As Congress returns this week to confront immediate budget issues that have consumed the debate in Washington, lawmakers are preparing to pivot to topics such as immigration, gun control and energy policy.
A barrage of fiscal challenges, including a March 27 deadline for extending funding for the federal government, will yield to matters that could prove just as fractious.
This week, in the final days before a two-week recess, legislators are expected to extend federal spending through Sept. 30 to avoid a government shutdown. The House and Senate anticipate adopting separate, partisan budget plans for the next fiscal year that they won’t attempt to quickly reconcile.
By legislating to the least-common denominator, Congress over the past three months will have avoided an across-the-board income tax increase, prevented a default on the nation’s debt and sidestepped a shutdown.
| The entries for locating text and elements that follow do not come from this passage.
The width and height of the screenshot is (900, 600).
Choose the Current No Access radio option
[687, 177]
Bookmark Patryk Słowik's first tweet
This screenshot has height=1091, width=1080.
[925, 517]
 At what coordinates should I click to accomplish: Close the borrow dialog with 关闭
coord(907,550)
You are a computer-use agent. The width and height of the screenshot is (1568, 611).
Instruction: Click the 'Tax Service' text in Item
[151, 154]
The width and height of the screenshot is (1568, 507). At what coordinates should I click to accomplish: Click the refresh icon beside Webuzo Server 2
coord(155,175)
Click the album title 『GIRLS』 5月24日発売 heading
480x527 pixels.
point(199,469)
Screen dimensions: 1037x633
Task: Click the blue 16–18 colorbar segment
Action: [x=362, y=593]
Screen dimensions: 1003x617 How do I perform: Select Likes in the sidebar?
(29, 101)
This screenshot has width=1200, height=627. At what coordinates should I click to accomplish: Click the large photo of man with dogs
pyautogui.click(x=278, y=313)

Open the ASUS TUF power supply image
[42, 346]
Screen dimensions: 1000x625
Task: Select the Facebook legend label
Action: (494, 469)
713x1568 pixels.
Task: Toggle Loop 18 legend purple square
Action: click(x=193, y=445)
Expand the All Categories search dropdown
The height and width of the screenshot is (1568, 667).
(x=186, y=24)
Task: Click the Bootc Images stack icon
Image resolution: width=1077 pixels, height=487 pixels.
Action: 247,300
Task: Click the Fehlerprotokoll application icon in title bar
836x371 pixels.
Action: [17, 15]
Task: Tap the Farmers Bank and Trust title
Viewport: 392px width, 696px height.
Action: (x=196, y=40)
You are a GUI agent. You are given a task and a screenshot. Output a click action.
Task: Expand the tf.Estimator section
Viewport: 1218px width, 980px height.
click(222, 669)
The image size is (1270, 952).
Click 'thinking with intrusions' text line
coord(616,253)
While automatic spending cuts will remain in place and government worker furloughs will start, Congress won’t be up against a fiscal deadline until a debt ceiling increase is needed in August.
“We have two or three issues that are substantive issues - - immigration, guns as examples -- that are moving forward, and I hope that we bring them to the floor,” Senator Richard Durbin of Illinois, the chamber’s second-ranking Democrat, said in an interview last week. “Fiscal problems are big problems, but there are other challenges in America.”
In the House, Republicans announced plans to pass a bill by the end of May approving the Keystone XL oil pipeline from Canada that would run through part of the U.S. Representative Fred Upton, chairman of the House Energy and Commerce Committee, said he wants to advance that and other measures before Congress takes up 2014 spending bills in June.
“It’s the time that we do our work,” said Upton, a Michigan Republican.
The Republican-controlled House has passed a bill to extend government funding through Sept. 30. The Senate is considering its version this week and is expected to send it back to the House well before the March 27 deadline.
When they finish work this week, lawmakers will return to their districts for a recess during the Passover and Easter holidays.
After that, no major fiscal deadline will approach for several months. Technically, the U.S. will hit the federal debt ceiling in mid-May, under a law passed earlier this year to delay default.